What standards within ISO/TC215 should be prioritised given it’s getting quite extensive on what can, should and must haves, and whether some of the current domestic developments supersede international needs?

For starters:

  • NZIPS covers what a patient is required for illness/medical health system, how does wellness health domain fit in?

  • Where does social determinants of health fall in from a data modelling?

  • Primary care data without notes and context is fairly bland without the provenance of how it was captured.

  • Same applies to device data whether it was a calibrated device or something that was expired or had poor sensitivity.

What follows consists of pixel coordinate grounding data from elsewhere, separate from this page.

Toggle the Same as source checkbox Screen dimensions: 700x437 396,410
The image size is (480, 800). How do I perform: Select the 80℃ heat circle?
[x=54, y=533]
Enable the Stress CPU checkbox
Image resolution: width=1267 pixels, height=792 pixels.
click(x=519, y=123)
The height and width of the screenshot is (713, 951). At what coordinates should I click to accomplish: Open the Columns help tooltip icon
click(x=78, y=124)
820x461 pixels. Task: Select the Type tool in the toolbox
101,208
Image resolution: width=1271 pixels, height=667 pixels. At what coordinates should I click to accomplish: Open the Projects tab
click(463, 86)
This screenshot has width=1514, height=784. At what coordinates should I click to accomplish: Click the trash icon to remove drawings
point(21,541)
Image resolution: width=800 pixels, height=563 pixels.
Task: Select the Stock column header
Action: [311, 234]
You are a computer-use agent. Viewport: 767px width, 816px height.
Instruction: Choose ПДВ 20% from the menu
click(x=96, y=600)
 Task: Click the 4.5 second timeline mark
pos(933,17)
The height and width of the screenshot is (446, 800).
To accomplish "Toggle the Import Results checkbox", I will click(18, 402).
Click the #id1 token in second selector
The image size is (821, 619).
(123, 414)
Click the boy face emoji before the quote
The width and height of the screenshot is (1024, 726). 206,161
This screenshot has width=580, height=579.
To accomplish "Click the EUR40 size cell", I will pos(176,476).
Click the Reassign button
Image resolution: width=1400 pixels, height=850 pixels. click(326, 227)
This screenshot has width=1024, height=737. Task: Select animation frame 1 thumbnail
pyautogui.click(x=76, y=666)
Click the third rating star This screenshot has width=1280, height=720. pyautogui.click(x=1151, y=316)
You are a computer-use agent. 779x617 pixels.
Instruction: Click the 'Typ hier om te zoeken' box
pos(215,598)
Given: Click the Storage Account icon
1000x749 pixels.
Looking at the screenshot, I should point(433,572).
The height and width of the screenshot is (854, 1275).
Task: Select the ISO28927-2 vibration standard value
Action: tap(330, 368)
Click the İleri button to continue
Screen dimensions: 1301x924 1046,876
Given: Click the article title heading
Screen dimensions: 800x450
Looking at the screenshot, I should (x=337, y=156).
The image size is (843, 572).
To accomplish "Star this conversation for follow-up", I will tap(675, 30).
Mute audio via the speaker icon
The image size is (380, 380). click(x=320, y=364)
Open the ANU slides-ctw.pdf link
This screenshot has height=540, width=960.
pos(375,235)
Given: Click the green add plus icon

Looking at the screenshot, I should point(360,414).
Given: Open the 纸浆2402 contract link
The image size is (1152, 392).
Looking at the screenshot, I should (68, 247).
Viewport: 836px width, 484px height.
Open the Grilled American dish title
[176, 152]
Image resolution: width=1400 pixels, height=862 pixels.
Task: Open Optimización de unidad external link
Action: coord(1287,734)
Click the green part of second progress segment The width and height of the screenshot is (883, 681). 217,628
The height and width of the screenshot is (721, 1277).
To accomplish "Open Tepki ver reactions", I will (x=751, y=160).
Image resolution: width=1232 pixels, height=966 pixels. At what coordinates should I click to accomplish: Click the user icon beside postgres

  • Hospital data definitions and interpretations vary, often driven by local strategy or contractual drivers. (e.g. 6 hour wait times in ED and how that’s measure inconsistently). How is that applied to the data model?

Just some food for thought.

Hi Samuel,

I don’t agree with your comment that Primary Care consultation level metadata is very bland. It depends on what your focus is. Currently, mine is population health, so the metadata plus dispensed medications seen through the lens of Information theory has a lot to offer. I would be happy and grateful for the metadata.

In a previous life, I audited GP notes. I don’t want them because of the variability. Some write “brief” notes, others use a confusing plethora of abbreviations, including me, and others write small novels. The latter group is also super-defensive about this information being released. I sympathise with their position and as I can’t think how to handle the variety anyway, cheerfully dodge the political angst.

Gathering the social determinants of health is a whole different challenge. That I don’t have a simple answer for.